Diduga melakukan penggelapan dana calon jamaah umrah, FQ (34), pengurus keuangan PT Tawwaabiin, biro perjalanan umrah yang berkantor di Desa Sedayulawas, Kecamatan Brondong, Kabupaten Lamongan ditahan Satreskrim Polres Lamongan.
“Tersangka sudah kami tahan di Mapolres Lamongan. Ia di PT Tawwaabiin menjabat sebagai pengurus keuangan,” ujar Kanit 4 Pidek Satreskrim Polres Lamongan, Ipda Lizma Ramadhama, Kamis (23/10/2025).

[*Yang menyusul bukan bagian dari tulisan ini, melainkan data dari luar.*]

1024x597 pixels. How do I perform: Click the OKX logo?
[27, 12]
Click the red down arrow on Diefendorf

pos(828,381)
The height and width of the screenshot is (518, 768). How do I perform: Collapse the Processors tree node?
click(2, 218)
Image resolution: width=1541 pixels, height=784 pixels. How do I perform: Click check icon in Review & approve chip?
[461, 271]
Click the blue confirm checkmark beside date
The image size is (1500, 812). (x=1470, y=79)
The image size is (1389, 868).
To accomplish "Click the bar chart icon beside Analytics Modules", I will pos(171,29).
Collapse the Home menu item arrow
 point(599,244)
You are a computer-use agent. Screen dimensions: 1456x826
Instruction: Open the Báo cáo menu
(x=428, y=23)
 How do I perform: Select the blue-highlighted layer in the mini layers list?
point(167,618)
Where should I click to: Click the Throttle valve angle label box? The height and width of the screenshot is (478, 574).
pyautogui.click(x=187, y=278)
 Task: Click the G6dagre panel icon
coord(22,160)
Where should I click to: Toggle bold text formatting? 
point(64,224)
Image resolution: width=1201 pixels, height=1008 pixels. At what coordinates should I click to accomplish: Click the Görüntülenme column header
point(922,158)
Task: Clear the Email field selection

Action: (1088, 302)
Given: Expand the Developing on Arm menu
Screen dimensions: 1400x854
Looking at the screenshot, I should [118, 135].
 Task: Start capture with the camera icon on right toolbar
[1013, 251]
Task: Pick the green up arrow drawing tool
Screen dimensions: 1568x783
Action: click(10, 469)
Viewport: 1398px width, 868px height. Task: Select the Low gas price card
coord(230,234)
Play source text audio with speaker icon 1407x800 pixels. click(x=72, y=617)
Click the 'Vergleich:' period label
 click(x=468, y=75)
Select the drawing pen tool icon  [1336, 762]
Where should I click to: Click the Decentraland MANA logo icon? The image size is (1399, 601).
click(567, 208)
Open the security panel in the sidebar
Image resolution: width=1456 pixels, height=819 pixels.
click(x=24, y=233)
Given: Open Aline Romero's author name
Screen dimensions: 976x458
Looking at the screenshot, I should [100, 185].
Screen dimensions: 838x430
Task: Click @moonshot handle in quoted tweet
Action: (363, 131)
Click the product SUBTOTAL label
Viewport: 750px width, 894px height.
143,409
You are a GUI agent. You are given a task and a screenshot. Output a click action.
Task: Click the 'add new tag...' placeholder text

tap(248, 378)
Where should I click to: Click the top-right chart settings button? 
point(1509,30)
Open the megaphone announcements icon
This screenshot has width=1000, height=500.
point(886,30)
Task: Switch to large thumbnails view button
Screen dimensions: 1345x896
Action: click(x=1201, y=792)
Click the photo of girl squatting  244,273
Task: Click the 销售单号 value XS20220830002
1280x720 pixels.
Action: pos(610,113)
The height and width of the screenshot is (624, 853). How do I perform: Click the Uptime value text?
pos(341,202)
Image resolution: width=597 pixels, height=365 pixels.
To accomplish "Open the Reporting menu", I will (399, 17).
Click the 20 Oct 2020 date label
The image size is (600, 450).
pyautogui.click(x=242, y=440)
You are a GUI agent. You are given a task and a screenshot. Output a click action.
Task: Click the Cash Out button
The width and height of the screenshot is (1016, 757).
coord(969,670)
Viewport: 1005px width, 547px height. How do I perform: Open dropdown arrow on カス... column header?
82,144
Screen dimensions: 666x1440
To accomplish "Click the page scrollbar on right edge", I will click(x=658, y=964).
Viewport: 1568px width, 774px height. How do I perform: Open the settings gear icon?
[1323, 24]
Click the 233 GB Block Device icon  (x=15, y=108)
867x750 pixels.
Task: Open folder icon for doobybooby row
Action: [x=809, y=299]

Polisi menyebut FQ memanfaatkan media sosial Facebook untuk menawarkan paket umrah dengan harga murah, berkisar Rp15 juta–Rp20 juta per jamaah. Harga tersebut memang jauh di bawah standar sehingga membuat banyak calon jamaah tertarik. Namun, setelah melakukan pembayaran secara tunai, uang tersebut tidak digunakan untuk pemberangkatan umrah. Polisi menyebut hingga kini, 20 korban telah melapor ke polisi.
Polisi juga mengamankan sejumlah barang bukti, antara lain 20 kuitansi pembayaran, buku tabungan milik perusahaan dan tersangka, brosur promo haji, serta 15 koper besar dan 15 koper kecil yang diduga digunakan untuk meyakinkan calon jamaah.
Polres Lamongan juga membuka posko pengaduan bagi masyarakat yang merasa dirugikan oleh biro perjalanan tersebut.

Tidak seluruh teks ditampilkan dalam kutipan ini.